Wrapped in paper or cloth, the pasty was a self-contained hearty meal complete with vegetables, meat and carbohydrates. These men worked long shifts underground. If the pasty was baked in the morning, thanks to the pastry crust, the filling inside could be kept warm for up to 10 hours.
As we discovered in our tour of the salt mines in Salzburg, getting down to the mines was quite the task and so going back above ground to get lunch would have been a serious waste of time and effort. Keep in mind also that miners were paid for the amount of ground they had broken. Dilly-dallying for lunch would seriously cut into their take-home pay.
In the 18th century, Cornish miners would have produced half the world’s tin supply. The work would have been long and gruelling but better paid than any other work they could have gotten at the time. It is said that 19 out of 20 of Cornwall’s men under 25 would have worked in a mine during the peak of the mining boom. After their shift at the mine (or clay pit) ended, the men would have gone to do a second shift as farm labourers.
12 Fun Facts About the Cornish Pasty
These are favourite fun Cornish pasty facts.
- The oldest pasty recipe we have is from 1746. It is kept at the Country Records Office in Truro. The pasty though is a much older type of making food. In the Middle Ages, pasties (and meat pies) were the food of the aristocracy.
- There are 120 million Cornish pasties made every year.
- Since 2011, according to European Union regulations, a genuine Cornish pasty needs to have a minimum of 12.5% meat and 25% vegetables. Moreover, the pasty needs to be made in Cornwall.
- Using carrots in a Cornish pasty is considered heresy. The only sweetness allowed is from the swede! I thought this was a strange pasty fact! What do people have against carrots??
- Facts about Cornish pasties also verge into myth and legend. For example, a pasty may be an easy portable meal but don’t take a pasty on board a ship. It’s considered bad luck! This myth was probably started by the miners who didn’t want the fisherman to take their pasties.
- Some say the traditional Cornish pasty crust should be tough enough to drop down a deep mine shaft and not fall apart. Can you imagine how tough your teeth have to be to chew that?!
- The ‘oggie oggie oggie’ chant heard at rugby games came from the Cornish pasty. According to legend, pasty sellers would yell Oggie, Oggie Oggie at the top of the mine shaft and the miners would yell Oi Oi Oi back to signal they wanted a Cornish pasty thrown down at them.
- Oggie comes from the Cornish word ‘hoggans’ which were an early pasty filled with pork encased in barley bread.
- You can get a ‘rounder’ which is a round pastry filled with the same ingredients but bigger (and round!). You get rounders served for Sunday lunch or on special occasions in Cornwall.

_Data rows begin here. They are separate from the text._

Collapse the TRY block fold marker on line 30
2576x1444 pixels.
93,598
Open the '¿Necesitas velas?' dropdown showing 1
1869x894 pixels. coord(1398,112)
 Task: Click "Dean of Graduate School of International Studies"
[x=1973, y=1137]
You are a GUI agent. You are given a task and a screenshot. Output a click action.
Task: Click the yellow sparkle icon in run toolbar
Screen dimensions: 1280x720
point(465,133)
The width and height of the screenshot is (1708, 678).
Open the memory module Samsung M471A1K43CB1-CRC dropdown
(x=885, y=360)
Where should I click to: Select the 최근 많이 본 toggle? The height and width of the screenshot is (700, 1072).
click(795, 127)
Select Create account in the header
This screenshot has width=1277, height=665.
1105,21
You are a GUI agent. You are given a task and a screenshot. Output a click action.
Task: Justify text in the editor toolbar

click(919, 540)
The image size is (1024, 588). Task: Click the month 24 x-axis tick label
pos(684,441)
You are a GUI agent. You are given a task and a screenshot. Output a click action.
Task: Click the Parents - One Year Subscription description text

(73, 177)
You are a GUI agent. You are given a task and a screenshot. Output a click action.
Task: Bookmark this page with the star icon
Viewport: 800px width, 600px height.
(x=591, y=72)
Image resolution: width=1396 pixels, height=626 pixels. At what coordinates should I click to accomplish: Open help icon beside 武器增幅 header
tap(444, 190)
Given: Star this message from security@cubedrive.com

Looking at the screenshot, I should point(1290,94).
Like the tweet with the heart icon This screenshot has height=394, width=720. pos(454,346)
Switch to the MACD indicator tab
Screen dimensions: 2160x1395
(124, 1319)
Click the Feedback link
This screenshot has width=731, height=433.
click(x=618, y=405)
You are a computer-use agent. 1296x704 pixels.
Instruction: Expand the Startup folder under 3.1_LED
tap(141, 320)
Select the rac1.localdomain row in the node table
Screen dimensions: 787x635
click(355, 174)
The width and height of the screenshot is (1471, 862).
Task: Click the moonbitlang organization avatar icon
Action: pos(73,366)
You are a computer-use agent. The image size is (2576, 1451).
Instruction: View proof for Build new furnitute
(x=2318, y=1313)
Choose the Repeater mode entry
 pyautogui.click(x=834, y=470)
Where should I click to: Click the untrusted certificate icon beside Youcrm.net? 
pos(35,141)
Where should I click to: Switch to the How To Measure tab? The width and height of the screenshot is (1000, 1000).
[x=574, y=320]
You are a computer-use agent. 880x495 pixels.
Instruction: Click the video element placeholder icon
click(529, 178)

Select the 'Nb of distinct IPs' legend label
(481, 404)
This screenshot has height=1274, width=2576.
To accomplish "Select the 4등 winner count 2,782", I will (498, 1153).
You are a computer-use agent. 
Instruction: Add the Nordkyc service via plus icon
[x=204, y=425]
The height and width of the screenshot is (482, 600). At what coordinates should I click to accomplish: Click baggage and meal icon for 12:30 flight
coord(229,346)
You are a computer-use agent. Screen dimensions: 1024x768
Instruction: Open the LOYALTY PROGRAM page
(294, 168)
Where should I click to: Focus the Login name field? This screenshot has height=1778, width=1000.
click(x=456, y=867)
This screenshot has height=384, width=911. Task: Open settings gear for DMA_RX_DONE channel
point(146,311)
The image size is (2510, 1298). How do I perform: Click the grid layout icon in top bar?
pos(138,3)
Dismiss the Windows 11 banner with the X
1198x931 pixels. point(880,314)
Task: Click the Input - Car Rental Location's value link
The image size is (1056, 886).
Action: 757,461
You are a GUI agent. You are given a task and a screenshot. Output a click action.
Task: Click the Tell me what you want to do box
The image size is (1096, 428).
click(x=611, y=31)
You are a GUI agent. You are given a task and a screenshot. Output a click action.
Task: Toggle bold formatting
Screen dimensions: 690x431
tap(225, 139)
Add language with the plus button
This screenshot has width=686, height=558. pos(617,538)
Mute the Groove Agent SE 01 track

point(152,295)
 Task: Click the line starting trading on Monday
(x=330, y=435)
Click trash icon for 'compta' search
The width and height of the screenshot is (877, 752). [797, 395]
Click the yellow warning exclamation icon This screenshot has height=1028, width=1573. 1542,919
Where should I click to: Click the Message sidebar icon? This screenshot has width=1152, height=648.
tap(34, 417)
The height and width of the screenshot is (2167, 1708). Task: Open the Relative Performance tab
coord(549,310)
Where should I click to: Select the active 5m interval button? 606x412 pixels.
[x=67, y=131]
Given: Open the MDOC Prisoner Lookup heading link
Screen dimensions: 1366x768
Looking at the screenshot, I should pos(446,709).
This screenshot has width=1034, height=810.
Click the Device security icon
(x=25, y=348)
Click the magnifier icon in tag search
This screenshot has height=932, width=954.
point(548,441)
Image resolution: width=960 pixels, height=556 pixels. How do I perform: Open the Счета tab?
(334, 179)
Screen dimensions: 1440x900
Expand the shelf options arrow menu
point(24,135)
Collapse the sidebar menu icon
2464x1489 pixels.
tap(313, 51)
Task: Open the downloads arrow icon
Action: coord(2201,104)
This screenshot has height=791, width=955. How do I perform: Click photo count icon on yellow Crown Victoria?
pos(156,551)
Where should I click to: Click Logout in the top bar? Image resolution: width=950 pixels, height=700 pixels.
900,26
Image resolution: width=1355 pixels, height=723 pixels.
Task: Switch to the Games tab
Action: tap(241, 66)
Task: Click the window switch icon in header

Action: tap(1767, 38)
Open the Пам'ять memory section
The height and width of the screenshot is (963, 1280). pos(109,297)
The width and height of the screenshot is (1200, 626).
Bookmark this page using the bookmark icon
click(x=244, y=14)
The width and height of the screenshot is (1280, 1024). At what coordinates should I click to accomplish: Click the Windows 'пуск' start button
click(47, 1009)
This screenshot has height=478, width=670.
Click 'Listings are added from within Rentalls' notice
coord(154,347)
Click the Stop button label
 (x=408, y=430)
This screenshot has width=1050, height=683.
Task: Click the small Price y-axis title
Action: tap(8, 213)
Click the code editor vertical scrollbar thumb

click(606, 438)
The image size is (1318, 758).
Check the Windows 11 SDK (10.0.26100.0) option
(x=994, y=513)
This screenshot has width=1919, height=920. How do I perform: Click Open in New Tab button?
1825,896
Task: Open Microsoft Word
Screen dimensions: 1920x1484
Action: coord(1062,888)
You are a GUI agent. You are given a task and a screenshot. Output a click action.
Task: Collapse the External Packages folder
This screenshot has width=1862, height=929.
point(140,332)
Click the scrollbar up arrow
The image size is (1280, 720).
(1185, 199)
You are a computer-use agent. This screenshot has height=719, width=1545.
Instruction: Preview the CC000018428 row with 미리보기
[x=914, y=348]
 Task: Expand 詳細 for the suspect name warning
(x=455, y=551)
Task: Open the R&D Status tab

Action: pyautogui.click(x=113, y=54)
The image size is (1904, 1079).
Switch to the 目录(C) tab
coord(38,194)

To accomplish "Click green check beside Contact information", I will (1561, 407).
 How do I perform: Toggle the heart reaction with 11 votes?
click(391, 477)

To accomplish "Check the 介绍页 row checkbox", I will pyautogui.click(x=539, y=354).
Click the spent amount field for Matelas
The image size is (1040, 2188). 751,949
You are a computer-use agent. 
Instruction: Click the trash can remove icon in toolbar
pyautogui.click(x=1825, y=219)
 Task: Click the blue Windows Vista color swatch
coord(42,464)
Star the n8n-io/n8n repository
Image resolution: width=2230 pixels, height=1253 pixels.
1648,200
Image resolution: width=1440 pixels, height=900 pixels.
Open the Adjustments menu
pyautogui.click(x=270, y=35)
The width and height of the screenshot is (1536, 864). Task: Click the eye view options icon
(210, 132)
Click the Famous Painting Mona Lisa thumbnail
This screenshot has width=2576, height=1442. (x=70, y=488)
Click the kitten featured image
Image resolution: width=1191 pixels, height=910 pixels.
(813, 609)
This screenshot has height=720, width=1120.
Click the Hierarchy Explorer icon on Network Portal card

- The largest Cornish pasty ever made was 32 feet long!
- Sometimes the Cornish miner’s wife would put his initials on his pasty so he could tell his pasty apart from that of a co-worker. Moreover, the miner may have left a bit of pasty for the magical sprites who lived in the mines who could be placated with bits of food. If he lefts some of the pasty with his initial on it, the sprites would know who not to trouble.
- The Cornish pasty emigrated worldwide along with Cornish immigrants. For example, pasties are popular in Michigan because they have made it to the mines in Michigan’s Upper Peninsula in the 1840’s. Thanks to EU regs though these pasties can not be called Cornish pasties because they are not made in Cornwall. I wonder if Brexit will affect the terminology – deregulation of the Cornish pasty could be coming soon.
Where To Buy Cornish Pasties
As I said, every little village in Cornwall seems to have home made (and delicious) Cornish pasties. I was really surprised because the one I had previously tried in London was nothing special.
There is a World Pasty Championship held every year at the Eden Project in Cornwall. Just when I thought Rick Stein had taken over all of Padstow, I found out that the Chough Bakery in Padstow is the current reigning champion. Within the United Kingdom, you can mail order their Cornish pasties to your home.